● **Required work**
Go from the first line below to the one with "Task: Click the Vascaico" and print each line exactly.

The data below:

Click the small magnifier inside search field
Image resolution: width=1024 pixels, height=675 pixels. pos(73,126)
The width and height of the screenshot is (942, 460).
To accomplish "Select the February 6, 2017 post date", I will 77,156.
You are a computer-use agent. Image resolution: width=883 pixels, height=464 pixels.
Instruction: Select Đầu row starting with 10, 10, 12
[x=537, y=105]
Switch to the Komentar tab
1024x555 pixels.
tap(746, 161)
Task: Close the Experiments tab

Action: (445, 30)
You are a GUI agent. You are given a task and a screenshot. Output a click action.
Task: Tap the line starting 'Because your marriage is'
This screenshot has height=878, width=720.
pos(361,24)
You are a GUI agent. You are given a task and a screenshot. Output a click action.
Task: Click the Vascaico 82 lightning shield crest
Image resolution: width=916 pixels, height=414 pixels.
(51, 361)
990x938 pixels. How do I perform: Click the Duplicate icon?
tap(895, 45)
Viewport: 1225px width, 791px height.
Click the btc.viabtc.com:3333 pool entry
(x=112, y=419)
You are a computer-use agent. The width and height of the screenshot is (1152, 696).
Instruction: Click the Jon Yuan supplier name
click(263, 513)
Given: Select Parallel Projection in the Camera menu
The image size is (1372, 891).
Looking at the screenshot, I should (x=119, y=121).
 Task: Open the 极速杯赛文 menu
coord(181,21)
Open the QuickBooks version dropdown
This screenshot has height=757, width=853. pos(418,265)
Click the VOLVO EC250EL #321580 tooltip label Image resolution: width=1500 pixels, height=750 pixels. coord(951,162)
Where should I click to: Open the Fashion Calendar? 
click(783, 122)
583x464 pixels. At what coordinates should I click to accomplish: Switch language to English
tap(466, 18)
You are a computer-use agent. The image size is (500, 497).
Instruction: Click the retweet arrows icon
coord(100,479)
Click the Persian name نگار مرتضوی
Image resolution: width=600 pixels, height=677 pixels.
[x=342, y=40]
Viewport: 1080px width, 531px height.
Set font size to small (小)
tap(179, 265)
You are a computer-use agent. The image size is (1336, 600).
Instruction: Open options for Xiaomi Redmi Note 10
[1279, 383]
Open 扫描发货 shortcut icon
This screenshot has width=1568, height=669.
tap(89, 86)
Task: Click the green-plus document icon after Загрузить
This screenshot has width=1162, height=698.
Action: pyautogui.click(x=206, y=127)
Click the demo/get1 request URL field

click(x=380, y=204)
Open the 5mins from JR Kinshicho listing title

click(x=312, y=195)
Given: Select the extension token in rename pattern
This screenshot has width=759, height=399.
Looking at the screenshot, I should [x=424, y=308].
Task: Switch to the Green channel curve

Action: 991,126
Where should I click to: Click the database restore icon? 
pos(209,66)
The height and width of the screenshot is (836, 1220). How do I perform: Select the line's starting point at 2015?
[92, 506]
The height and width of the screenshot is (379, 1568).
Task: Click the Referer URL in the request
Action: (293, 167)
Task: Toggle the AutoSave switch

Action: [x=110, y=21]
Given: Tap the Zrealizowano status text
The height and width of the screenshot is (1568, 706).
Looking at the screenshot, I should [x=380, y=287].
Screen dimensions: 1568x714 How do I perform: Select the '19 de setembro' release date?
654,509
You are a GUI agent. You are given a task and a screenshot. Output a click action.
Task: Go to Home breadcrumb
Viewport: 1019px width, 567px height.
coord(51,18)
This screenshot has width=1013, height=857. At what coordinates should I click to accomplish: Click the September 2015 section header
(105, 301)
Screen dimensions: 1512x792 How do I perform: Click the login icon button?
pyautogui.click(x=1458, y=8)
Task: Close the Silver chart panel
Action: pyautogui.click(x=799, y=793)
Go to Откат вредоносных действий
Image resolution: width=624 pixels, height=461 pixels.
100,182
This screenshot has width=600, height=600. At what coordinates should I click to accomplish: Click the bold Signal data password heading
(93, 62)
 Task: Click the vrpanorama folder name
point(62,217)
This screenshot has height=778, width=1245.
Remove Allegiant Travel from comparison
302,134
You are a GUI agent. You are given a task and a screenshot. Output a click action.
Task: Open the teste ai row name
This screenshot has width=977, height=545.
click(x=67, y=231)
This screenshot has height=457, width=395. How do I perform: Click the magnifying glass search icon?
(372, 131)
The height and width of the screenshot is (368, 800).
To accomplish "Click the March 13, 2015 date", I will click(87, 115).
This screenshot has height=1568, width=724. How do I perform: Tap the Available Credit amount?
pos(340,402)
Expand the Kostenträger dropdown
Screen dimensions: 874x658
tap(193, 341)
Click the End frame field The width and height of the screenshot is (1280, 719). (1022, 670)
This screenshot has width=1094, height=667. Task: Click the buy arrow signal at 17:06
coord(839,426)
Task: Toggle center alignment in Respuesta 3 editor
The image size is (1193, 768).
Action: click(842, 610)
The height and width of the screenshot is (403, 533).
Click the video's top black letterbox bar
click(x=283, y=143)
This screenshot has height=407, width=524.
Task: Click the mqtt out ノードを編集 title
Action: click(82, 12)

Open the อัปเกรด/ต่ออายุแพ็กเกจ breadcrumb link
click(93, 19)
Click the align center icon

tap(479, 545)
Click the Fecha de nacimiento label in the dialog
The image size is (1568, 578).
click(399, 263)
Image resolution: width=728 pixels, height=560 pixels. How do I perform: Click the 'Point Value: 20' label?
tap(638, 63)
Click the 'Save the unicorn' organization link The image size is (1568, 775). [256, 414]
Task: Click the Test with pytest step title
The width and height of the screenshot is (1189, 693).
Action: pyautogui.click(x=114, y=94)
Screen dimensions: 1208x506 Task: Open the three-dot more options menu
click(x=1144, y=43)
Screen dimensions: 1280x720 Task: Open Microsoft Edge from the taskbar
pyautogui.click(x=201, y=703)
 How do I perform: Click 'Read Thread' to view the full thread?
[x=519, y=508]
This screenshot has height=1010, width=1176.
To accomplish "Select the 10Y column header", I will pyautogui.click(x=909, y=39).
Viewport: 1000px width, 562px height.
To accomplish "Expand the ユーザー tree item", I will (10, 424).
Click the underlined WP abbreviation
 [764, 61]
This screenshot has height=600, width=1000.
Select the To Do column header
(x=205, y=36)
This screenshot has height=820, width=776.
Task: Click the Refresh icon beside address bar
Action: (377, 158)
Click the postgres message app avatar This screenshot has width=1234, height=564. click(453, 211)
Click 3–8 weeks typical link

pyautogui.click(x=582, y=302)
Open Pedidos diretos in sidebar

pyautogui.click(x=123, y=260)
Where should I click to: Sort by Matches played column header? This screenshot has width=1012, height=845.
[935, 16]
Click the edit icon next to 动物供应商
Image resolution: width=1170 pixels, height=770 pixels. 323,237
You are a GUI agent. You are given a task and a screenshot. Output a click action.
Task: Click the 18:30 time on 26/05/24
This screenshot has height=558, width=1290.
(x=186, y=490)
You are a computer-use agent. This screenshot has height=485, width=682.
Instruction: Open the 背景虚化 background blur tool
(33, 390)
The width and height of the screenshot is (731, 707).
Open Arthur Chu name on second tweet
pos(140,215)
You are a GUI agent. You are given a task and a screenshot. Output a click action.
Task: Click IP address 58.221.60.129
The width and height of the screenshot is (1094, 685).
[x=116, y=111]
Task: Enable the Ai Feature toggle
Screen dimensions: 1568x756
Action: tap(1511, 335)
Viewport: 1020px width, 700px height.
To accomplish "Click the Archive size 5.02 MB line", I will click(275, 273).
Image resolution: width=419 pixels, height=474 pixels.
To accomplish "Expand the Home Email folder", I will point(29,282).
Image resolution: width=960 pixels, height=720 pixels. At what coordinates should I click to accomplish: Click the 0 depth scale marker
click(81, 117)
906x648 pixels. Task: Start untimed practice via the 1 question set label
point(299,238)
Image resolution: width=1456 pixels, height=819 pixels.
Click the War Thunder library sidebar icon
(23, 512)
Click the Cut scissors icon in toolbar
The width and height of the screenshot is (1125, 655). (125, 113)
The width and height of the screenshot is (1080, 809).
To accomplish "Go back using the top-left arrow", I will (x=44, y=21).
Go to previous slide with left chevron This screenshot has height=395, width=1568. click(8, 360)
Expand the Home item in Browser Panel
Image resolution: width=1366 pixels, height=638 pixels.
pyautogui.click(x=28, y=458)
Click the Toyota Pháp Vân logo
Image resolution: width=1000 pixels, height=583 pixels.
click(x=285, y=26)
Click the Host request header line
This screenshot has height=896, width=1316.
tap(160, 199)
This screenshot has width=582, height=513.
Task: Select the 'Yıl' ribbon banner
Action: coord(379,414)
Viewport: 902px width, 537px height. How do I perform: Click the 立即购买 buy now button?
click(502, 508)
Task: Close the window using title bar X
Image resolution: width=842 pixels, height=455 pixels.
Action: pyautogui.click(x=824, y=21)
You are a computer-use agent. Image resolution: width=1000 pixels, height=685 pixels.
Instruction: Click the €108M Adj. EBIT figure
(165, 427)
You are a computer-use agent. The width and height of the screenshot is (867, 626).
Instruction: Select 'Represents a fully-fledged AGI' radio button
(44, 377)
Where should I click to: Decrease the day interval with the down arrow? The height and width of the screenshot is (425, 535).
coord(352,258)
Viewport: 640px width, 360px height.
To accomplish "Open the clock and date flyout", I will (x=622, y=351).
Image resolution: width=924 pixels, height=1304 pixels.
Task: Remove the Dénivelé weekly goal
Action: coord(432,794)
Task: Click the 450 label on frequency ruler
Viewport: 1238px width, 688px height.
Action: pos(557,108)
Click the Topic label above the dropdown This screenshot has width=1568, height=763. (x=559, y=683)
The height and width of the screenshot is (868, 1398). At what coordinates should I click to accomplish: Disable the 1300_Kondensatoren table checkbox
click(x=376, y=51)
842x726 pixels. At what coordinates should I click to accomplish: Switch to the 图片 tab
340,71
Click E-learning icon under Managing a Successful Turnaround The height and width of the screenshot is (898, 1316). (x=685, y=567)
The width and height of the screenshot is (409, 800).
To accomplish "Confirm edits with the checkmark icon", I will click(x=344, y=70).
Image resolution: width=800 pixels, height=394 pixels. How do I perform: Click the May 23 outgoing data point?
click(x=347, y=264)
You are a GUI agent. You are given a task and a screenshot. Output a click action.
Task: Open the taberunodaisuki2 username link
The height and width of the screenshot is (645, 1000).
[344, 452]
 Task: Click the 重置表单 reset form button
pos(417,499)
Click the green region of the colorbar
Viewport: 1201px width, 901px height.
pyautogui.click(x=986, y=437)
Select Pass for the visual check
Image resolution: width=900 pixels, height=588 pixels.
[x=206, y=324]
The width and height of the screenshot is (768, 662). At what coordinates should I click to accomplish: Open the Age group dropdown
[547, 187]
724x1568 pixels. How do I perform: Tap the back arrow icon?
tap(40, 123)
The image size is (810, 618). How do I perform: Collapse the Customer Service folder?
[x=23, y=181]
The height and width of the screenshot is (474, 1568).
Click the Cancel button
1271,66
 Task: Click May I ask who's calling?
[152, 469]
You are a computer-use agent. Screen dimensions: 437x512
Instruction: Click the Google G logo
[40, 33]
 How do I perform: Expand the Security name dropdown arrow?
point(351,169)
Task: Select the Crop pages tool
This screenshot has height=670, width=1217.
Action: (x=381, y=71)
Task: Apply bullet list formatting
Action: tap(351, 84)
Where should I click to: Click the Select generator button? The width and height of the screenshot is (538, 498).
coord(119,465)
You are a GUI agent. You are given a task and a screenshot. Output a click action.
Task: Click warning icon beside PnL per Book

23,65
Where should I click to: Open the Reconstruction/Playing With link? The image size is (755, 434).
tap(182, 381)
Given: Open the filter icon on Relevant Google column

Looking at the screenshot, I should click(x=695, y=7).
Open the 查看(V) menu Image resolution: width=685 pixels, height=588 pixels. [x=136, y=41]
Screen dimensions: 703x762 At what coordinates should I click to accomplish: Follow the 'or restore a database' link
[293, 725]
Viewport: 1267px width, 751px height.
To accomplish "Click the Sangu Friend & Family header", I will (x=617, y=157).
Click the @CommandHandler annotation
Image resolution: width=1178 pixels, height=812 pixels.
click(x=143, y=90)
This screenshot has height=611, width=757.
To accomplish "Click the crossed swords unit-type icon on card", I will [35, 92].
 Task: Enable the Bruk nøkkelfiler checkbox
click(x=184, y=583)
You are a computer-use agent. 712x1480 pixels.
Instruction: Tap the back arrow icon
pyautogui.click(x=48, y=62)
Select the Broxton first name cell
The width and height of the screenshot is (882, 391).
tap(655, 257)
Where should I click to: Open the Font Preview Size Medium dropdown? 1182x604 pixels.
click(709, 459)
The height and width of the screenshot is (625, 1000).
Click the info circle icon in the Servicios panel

End of The data.

● **Task result**
Click the small magnifier inside search field
Image resolution: width=1024 pixels, height=675 pixels. pos(73,126)
The width and height of the screenshot is (942, 460).
To accomplish "Select the February 6, 2017 post date", I will 77,156.
You are a computer-use agent. Image resolution: width=883 pixels, height=464 pixels.
Instruction: Select Đầu row starting with 10, 10, 12
[x=537, y=105]
Switch to the Komentar tab
1024x555 pixels.
tap(746, 161)
Task: Close the Experiments tab

Action: (445, 30)
You are a GUI agent. You are given a task and a screenshot. Output a click action.
Task: Tap the line starting 'Because your marriage is'
This screenshot has height=878, width=720.
pos(361,24)
You are a GUI agent. You are given a task and a screenshot. Output a click action.
Task: Click the Vascaico 82 lightning shield crest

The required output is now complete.